On Wed, 2002-07-24 at 04:04, Benjamin Peterson wrote:
> Are there people out there who really do this?  Build
> GUI apps by first writing a non-GUI application, and
> only then start to think about what sort of GUI
> framework can be bolted on to it?

you should try it. i used to not write my apps this way. but i now
realize how much more powerful it is to do so. its really just SOC on a
another level. i know that most people probably don't do things this
way, just as i used to not, but i think that's becasue no ones ever
should them how.  they simply don't realize that they can; and that the
gui tookits out there do not lend themselves to it :-( you have to
create you own integration/communications layer. but its well worth it.
once done you can create a variety of intefeaces to your application,
with different toolkits and different languages, if you so wish. its
really a good design approach.

"bolted on to it?" you say that like its a bad thing ;-)
 
> Certainly I can imagine establishing sections of
> functionality, such as financial algorithms or
> encryption or whatever, without reference to the GUI. 
> But the kind of GUI people expect these days is just
> not the kind you can attach as an
> afterthought--especially as the GUI is perhaps one of
> the most structured parts of the application (you may
> be able to write your core functionality in a very
> linear way, but your GUI will always involve
> asynchronous communication).

well, certainly it depends to what you writing, but i would guesstimate
that 90%+ of all apps could be written this way. it not like you don't
have some idea about the gui from the get go, but the core functionality
does not have to be, nay should not be dependent on that.

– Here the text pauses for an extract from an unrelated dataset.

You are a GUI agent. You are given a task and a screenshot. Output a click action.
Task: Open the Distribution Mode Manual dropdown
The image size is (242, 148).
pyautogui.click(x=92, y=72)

> I think that you are writing a tool aimed very much at
> one particular case -- the case where you have a
> unix-style command-line application which you might
> want to bolt a simple GUI onto if you happen to get a
> user who doesn't like typing.  I think this case is
> already covered pretty well, and a toolkit capable of
> producing heavy duty GUIs (like CodeWarrior,
> PageMaker, VS .net, Elixir, maybe even Gimp) would be
> much more interesting.

well, your simply wrong here. right now i have a full blown accounting
application that i have to "bolt on", as you say, a gui to. its
currently has NO interface, not even a command line.

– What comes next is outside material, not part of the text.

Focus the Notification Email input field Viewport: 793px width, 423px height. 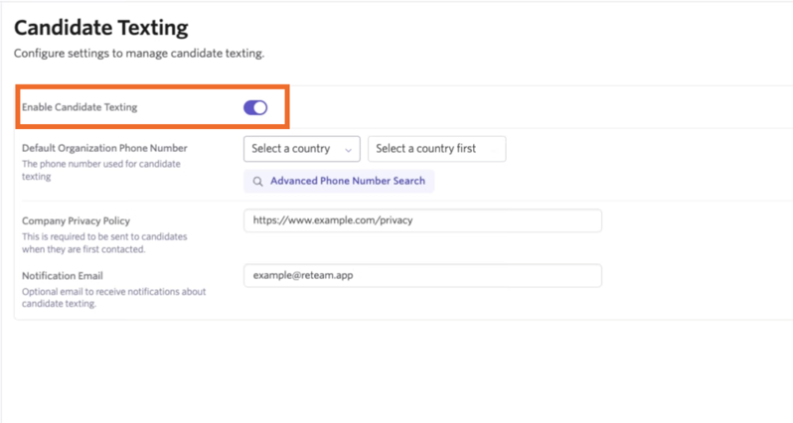click(x=422, y=275)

i don't follow you references to CodeWarrior, PageMaker, etc. as
builders of heavy duty GUIs. ?

> Clifford Heath commented:
> 
> >...factor that makes it really work: rich
> asynchronous message passing.
> >I'm still of the firm opinion that this is the single
> integrating feature
> >which is needed to revolutionise GUI programming.
> 
> I agree strongly that asynchronous, hierarchical
> message passing is a vital part of GUI infrastructure.
>  I was under the impression that it revolutionized GUI
> programming quite a while back, though.

well, how does X do it? how does VNC deal with it? in either case, i'm
not seeing a big revolution around here. now, networked gaming, on the
other hand, perhaps we can say there's a small one going on in that
relm. so that could be a source of design inspiration, i.e. why not
bring those capabilities into normal every day gui interfaces as well?
and i think, although indirectly, this may be what Clifford is
suggesting.

but even without this communications layer. a gui toolkit as i have
described would be a very useful tool. personally i am wondering if i
have simply not explained myself clearly. can you not see the utitlity
of what i've described? perhaps you simply don't code gui apps?